The lesson: Stop thinking incoming data is made for you. Instead, start to think you need to create the incoming data yourself. You will always need to mold it to your purposes. Never try to rely on others to do your job. Your data is your key asset, so you better have full control over the quality of it, and that means you’re the one who raises it to the quality you need it.
Charlie’s beans
Charlie is in charge of the recommendation engine of our bike-tracking app. Based on where you bike, it recommends nice routes in your neighborhood. But you know, things change. Sometimes, multiple people drive to a new supermarket, and Charlie's recommendation engine suddenly starts to recommend a trip to the supermarket as the new weekend trip.
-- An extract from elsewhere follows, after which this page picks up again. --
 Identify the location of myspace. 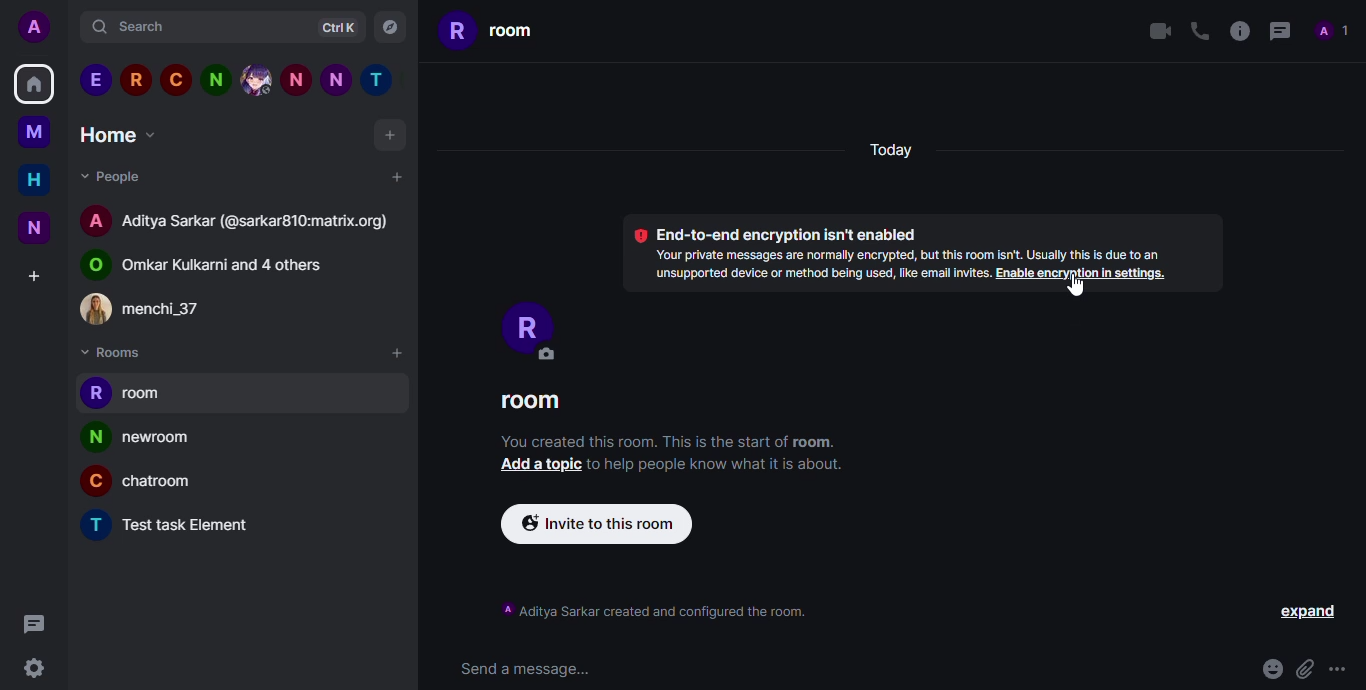
(33, 133).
So, Charlie comes to live with it. He puts monitoring in place to alarm him of such deviations, and when that happens, he gets the on-call person to do a quick rollback of the recommendation engine.
Charlie is now assuming that his recommendation engine has to break from time to time.
Until he meets Bree, Bree tells him of her new barista approach to data. So Charlie wonders whether this could apply to him too. He realizes, no one is checking his coffee beans, no one is controlling the quality, so he has to!
What if he stops to think the incoming data is too big to check each row piece by piece? Maybe there is a way.
And sure enough, after talking to the rest of the team, they come to the realization, if they update the recommendation engine only in their working hours, but then every 30 minutes instead of just once a day as before, they can indeed run a larger set of tests over the new data, because it’s much smaller.
In addition, because they afterward monitor the behavior, they are able to catch errors fast, with little impact, and can fix them without anyone on call.
The lesson: Stop thinking your incoming data is too big to be checked row by row. It probably is, but that doesn’t mean you can’t ensure the quality of your inputs row by row! You can test every row automatically (just like a bean roaster doesn’t actually check …). Use automation and test the quality of each row based on the inputs you need.
We’re all Alan, Bree and Charlie
We’ve all been there, and we all will be there again. We all keep on taking the data we get as input. We consider it a given, but it is not. It never is. You can roast your own beans, you can check every bean for quality, and you can put yourself into the creator's shoes.
When we change our way of thinking, the magic happens.
Let’s keep the magic happen.
Or at least enjoy a good cup of coffee.
Actionable Questions To Change Today
Think of your current data project, be that a fancy app, a data warehousing pipeline or a machine learning solution. It surely is based on data, on incoming data.
Where is that data coming from? Make a list of the key sources, your key inputs to your process.
If you were to dream up your dream input dataset, what would it look like?
What does 100% quality look like? What can YOU do to make that happen?
If you could check your data row by row, what would you check?